Пока я предавалась сладким мукам воображаемой любви, любви самоотверженной, тайной и безответной, моя мать потихоньку воспряла духом.
44
Она по-прежнему целыми днями работала, а по вечерам, склонившись над столом, вела свой строгий учет, бормотала: «расход-приход, расход-приход», при этом черная прядь падала ей на глаза, и ненавистное имя нашего отца то и дело с глухим придыханием слетало с ее губ. Она все так же сурово проверяла наши школьные задания, никуда нас не отпускала, и не позволяла ни малейших развлечений, если мы не занимали первое, или, так уж и быть, второе, или на худой конец, третье место в классе. И все-таки кое-что в нашей жизни изменилось: мать стала принимать мужчин. Она наливала им рюмочку мартини, угощала соленым печеньем, орешками, оливками от «Монопри»
[9]
в пластиковой упаковке и одаряла своей прекрасной улыбкой.
Она была красива, удивительно красива: высокая, темноволосая, черноглазая, длинноногая. Плечи у нее были покатые, округлые, а кожа такая гладкая и упругая, что всякий мужчина готов был осыпать ее комплиментами и поцелуями. Ее природная сдержанность, царственные манеры, умение держать дистанцию рождали в мужчинах уважение и безудержное желание. Она пыталась казаться приветливой, любезной, сговорчивой, чтобы поскорее достичь цели, позволяла своим губам расплыться в кокетливой улыбке, но взгляд черных глаз оставался холодным и пронзительным как у скупщика лошадей. Мужчины пугливыми попугайчиками порхали вокруг, а она одним взмахом ресниц указывала на счастливца, которому дозволялось поклевать оливок с ее царственной руки. Прошли те времена, когда она была наивной глупенькой девочкой, и первый встречный негодяй оставил ее без гроша с четырьмя ребятишками. Настал час расплаты, и она собирала дань, раздавая мужчинам заманчивые обещания, за которые тем приходилось платить звонкой монетой. Бросавший к ее ногам власть и деньги мог рассчитывать на орешки и рюмку мартини. Каждый платил по возможностям, как на воскресной службе, а получал по способностям. Она по обыкновению вела бухгалтерию, правила своим мирком, и взвесив дары, решала кого и в каком количестве одарить лаской.

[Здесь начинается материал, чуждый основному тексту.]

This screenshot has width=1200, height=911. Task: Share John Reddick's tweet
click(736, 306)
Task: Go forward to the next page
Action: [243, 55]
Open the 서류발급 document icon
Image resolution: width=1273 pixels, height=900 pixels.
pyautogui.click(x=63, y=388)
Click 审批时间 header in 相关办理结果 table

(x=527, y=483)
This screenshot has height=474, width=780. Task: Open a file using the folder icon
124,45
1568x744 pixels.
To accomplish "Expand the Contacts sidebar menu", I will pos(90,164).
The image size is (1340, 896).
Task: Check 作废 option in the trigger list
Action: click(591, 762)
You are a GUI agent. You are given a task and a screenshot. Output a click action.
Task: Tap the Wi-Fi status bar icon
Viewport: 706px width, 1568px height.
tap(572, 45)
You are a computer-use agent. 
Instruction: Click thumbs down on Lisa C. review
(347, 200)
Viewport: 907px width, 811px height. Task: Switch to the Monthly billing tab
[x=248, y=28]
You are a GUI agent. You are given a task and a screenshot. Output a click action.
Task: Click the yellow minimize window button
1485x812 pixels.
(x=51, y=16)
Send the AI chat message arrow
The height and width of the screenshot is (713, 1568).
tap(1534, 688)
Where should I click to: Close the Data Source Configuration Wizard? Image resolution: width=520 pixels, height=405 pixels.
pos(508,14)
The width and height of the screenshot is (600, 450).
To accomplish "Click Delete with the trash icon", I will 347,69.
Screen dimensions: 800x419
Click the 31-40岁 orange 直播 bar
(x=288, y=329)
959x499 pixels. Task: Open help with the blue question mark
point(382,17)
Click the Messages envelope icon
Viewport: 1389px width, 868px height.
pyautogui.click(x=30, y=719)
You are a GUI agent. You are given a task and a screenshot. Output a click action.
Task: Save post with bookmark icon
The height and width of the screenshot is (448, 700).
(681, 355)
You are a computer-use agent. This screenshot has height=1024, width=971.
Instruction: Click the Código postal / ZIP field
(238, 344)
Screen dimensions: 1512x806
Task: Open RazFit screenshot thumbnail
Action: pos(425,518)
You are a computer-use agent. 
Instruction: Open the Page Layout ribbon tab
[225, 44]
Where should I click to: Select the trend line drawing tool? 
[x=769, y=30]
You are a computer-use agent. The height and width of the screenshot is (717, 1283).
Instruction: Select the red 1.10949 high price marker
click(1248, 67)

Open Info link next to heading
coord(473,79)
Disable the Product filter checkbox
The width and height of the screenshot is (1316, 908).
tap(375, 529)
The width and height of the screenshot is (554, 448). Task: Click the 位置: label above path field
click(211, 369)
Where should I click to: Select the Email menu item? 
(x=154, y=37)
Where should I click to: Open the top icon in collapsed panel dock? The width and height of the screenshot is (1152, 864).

Претенденты на ее сердце сменяли друг друга, но нам ни разу не удалось застукать кого-нибудь в ее спальне или стать свидетелями любовного свидания. Ее воздыхатели имели между собой мало общего. Был среди них обедневший деятель искусства, возивший ее по концертам, театрам и ресторанам; интеллигент в вельветовых брюках, развлекавший ее беседами о Жиде, Кокто, Фолкнере, Сартре и Бодлере и наполнявший гостиную запахом сигарет «Голуаз»; рабочий в комбинезоне, чинивший розетки, прочищавший раковину и мастеривший полки для наших учебников; спортсмен, водивший нас по воскресеньям в Булонский лес, гонявший с братьями в футбол, игравший с нами в прятки и в вышибалы; влюбленный студент, пожиравший ее глазами и рассуждавший о политике, мировой революции, Марксе и Токвилле, ублажая тем самым дремавшего в ней анархиста-подрывника; аристократ, чью сложную фамилию можно было при случае вставить в разговор, и богатый толстяк, которого она редко показывала на людях, принимала в бигуди и домашних тапочках и терпела лишь потому, что он щедро платил. Одно время к нам даже зачастил некий кюре, обеспокоенный здоровьем наших душ. «Отец мой», – величала его мать и обращалась с ним с той же ласковой игривостью, что и с остальными.